Assigned task: Transcribe the records below word for word, leaving every picture out.

Data to process:
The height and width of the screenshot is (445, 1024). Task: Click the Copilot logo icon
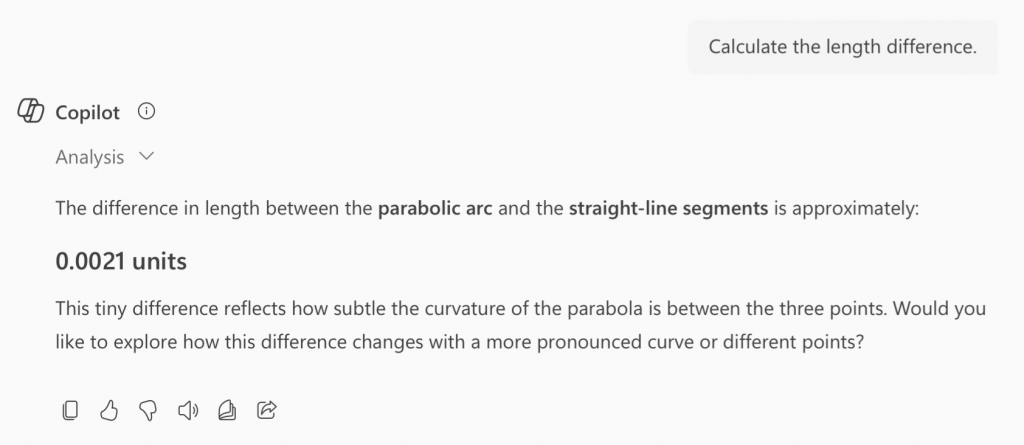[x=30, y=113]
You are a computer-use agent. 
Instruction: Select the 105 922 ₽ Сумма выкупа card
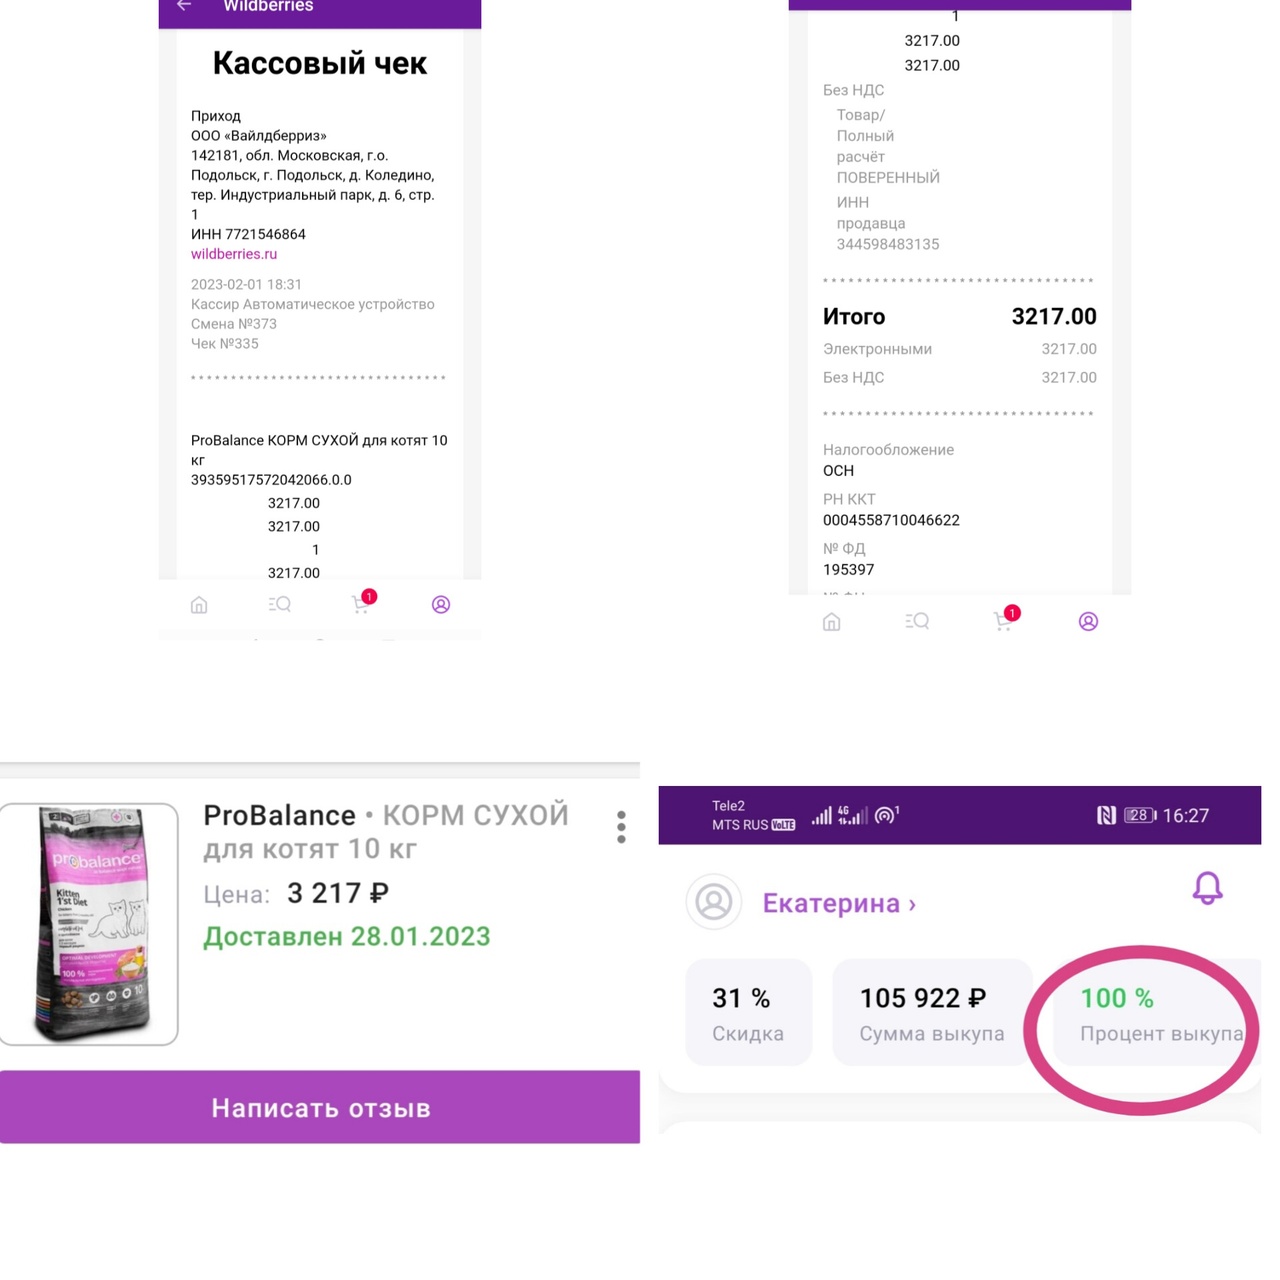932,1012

Exercise result:
The height and width of the screenshot is (445, 1024). Task: Click the Copilot logo icon
[x=30, y=113]
You are a computer-use agent. 
Instruction: Select the 105 922 ₽ Сумма выкупа card
932,1012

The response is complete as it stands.